UNHCR Spokesperson Andrej Mahecic said, “The $943m plan seeks to meet the needs of more than 880,000 Rohingya refugees and 472,000 Bangladeshis in the surrounding host communities in Cox’s Bazar.”
He made the statement at a press briefing in Geneva on Friday.
However, no clear-cut decision of the UN’s engagement in Bhashanchar was made in the Joint Response Plan (JRP) 2021.
The UNHCR spokesperson said Bangladesh needed robust and sustained international support to ensure the safety and wellbeing of Rohingya refugees.
Mahecic said it must not become a forgotten crisis.
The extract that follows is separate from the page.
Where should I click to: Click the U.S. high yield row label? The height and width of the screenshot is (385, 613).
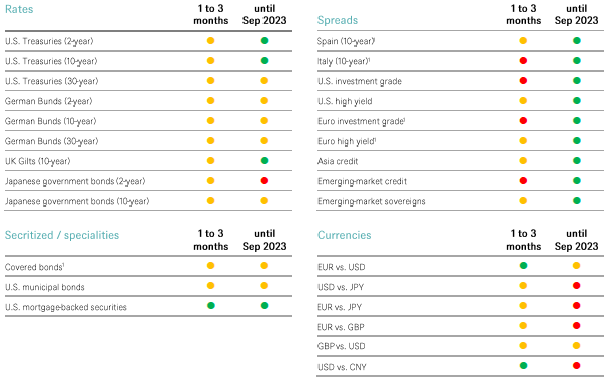tap(345, 101)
Both Rohingya refugees and Bangladesh, having generously hosted them for decades, must see the world standing with the Rohingyas whose vulnerabilities have heightened due to the Covid-19 pandemic.
Most of the nearly a million Rohingyas fled to Bangladesh following a military crackdown in Myanmar’s Rakhine state in 2017.
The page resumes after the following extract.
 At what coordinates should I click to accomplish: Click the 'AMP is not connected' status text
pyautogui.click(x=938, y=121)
Since late last year, the Bangladesh government relocated some 18,000 Rohingyas to Bhashanchar, where the government built a housing project for 100,000 Rohingyas.
So far, over 40 NGOs have been providing humanitarian assistance to the Rohingyas in Bhashanchar, but the government has been seeking UN funding.
Foreign ambassadors and a UN delegation, following visits to Bhashanchar, appreciated its strong infrastructure but, the JRP has not made any announcement of funding for Bhashanchar.
“The JRP says that the funding can be done if Bangladesh government, donors and UN agree on certain issues, including protection, education etc,” said a UN official.
Meanwhile, local NGOs have demanded aid transparency and efficiency in the Rohingya crisis management and involving local government and local NGOs in implementing the projects. The UN and international aid agencies should play technical assistance and monitoring roles, they said.
At a press conference organised by the Cox’s Bazar CSO-NGO Forum (CCNF), they said that the Rohingya crisis appears to be protracted, and funding in the future may dwindle.
Therefore, it is high time that the government takes measures to ensure aid efficiency and better coordinate the crisis management.
Mohammed Arifur Rahman, chief executive of Young Power in Social Action, said a study by CCNF in October last year found that per Rohingya family in Cox’s Bazar is supposed to get $428, but they get only $132.
“This means the overhead cost of the international aid agencies is very high,” he said, adding that local NGOs get only four percent of the aid coming for the Rohingyas.
CCNF Co-chair Abu Moreshed Chowdhury said a single authority comprising Refugee Relief and Repatriation Commissioner, the UN, and Cox’s Bazar DC should supervise the refugee management activities.
“Now, we don’t know the details of the sectors where the fund is used. All should be accountable,” he said.
Mukti Executive Director Bimal Dey Sarker said the UN has prepared the Localization Task Force in 2019 to prepare a localisation road map, but it has not been made public yet.
“Following the international obligations, we want localization at the quickest possible time.”
COAST Executive Director Rezaul Karim Chowdhury said during the preparation of JRP, they provided written comments and organised a webinar where local MPs, local government, and the UN representatives took part.
“But opinions of the locals have a little reflection in the document,” he said.